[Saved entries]
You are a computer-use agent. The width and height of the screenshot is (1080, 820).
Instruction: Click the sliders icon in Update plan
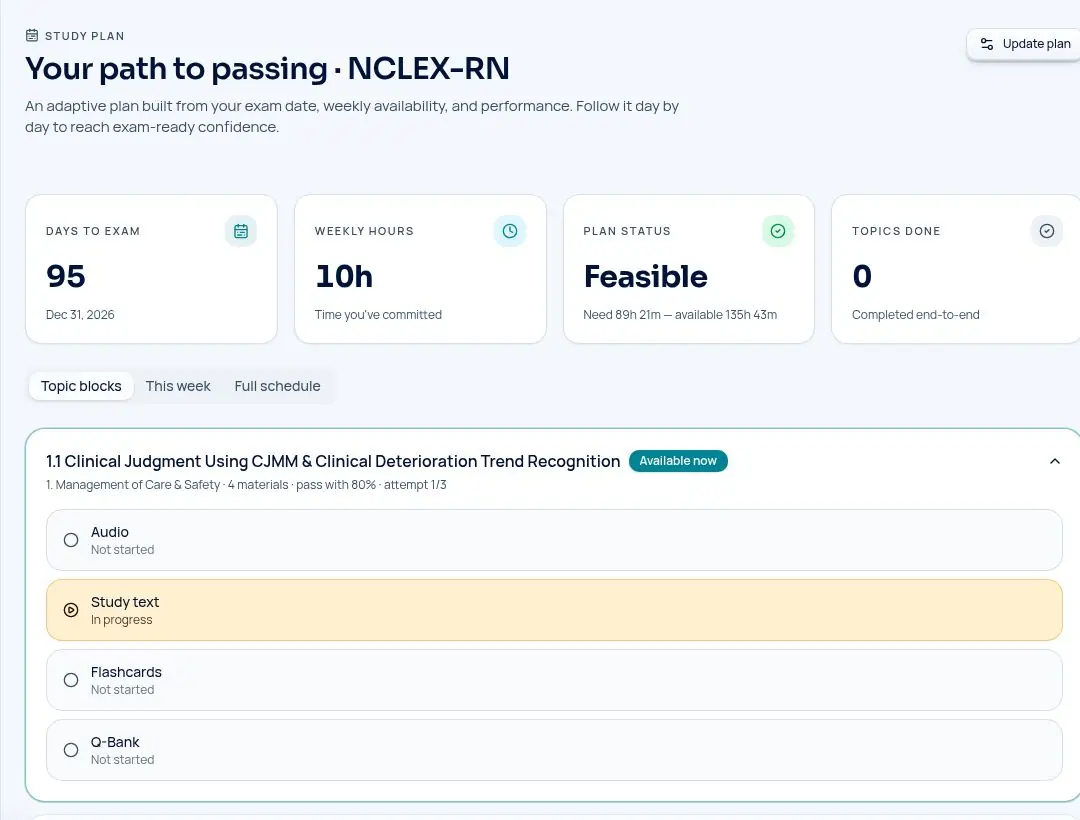[986, 44]
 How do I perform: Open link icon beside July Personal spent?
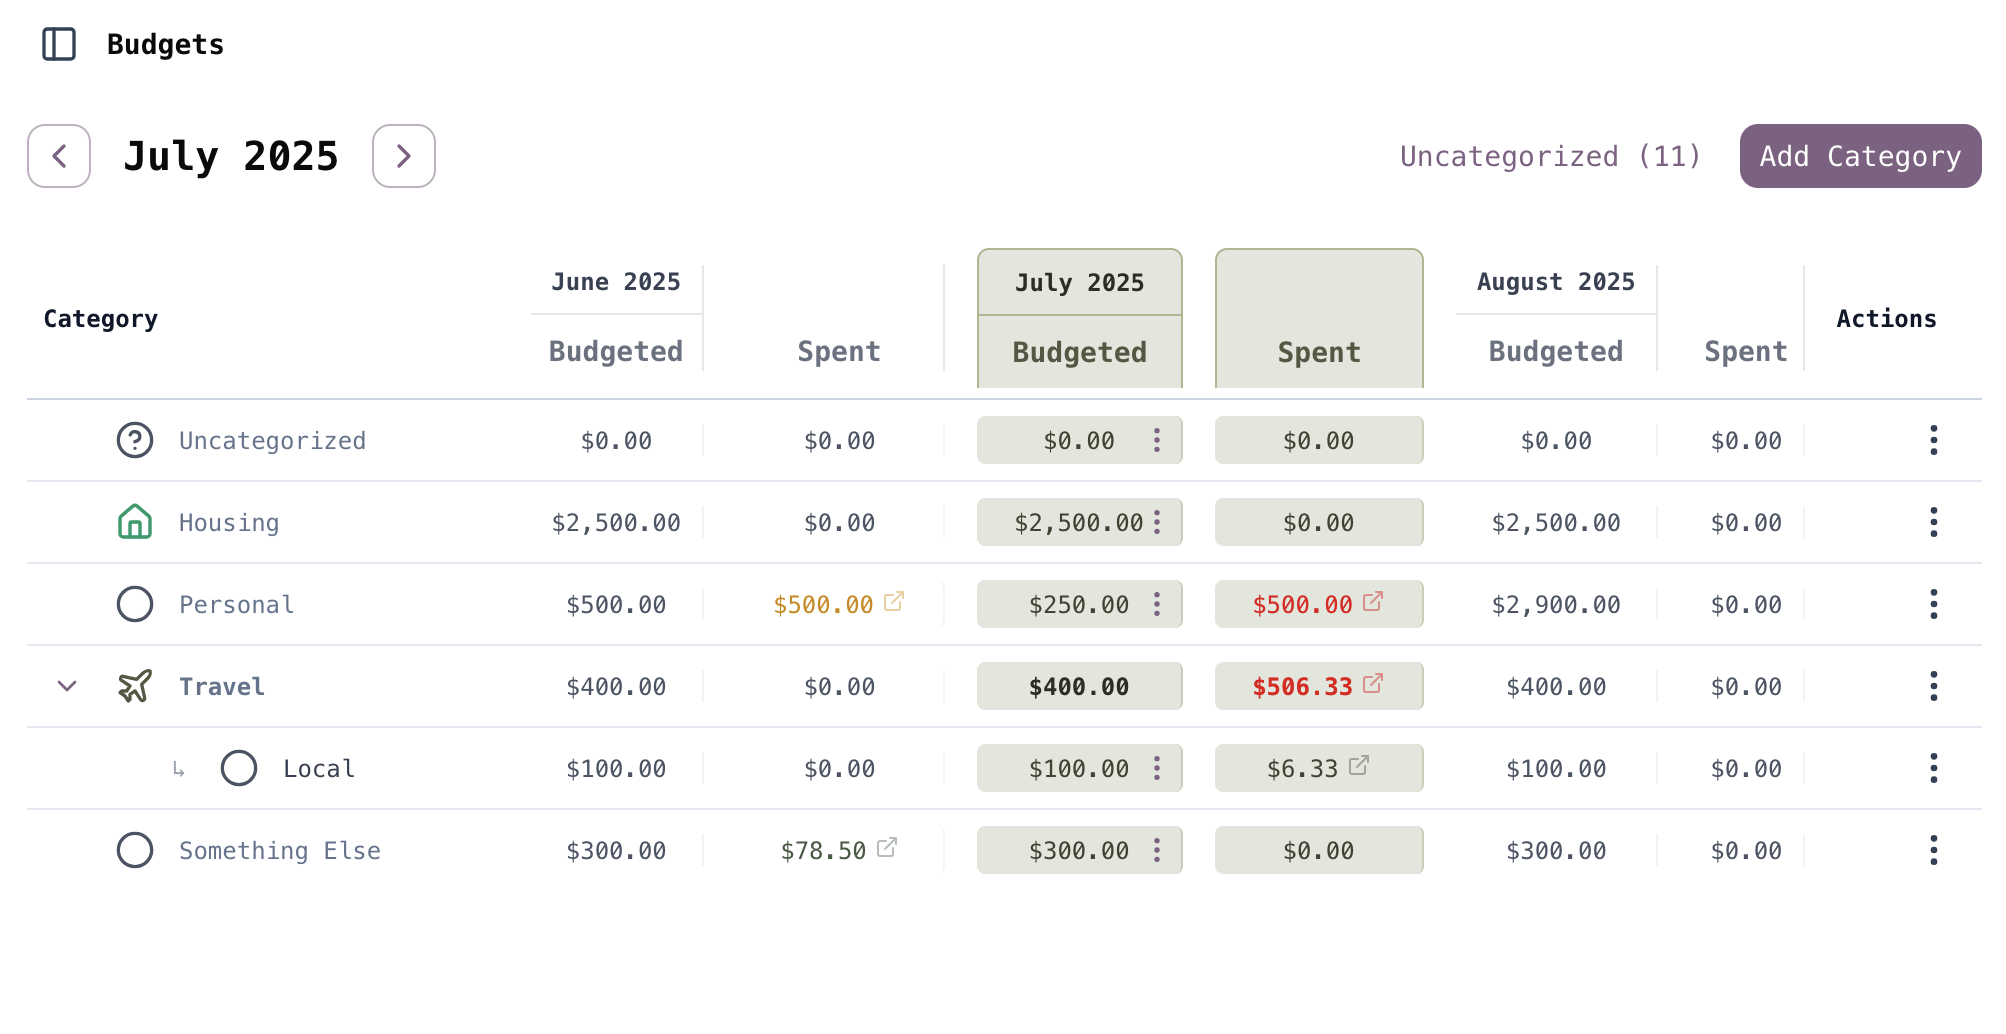click(1373, 601)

What needs to be done: Nothing but the lines from the one containing "Instruction: Click the" through the last line of the records should appear in the copy, exactly as written and without pictures.

Exercise solution:
Instruction: Click the sliders icon in Update plan
[986, 44]
 How do I perform: Open link icon beside July Personal spent?
click(1373, 601)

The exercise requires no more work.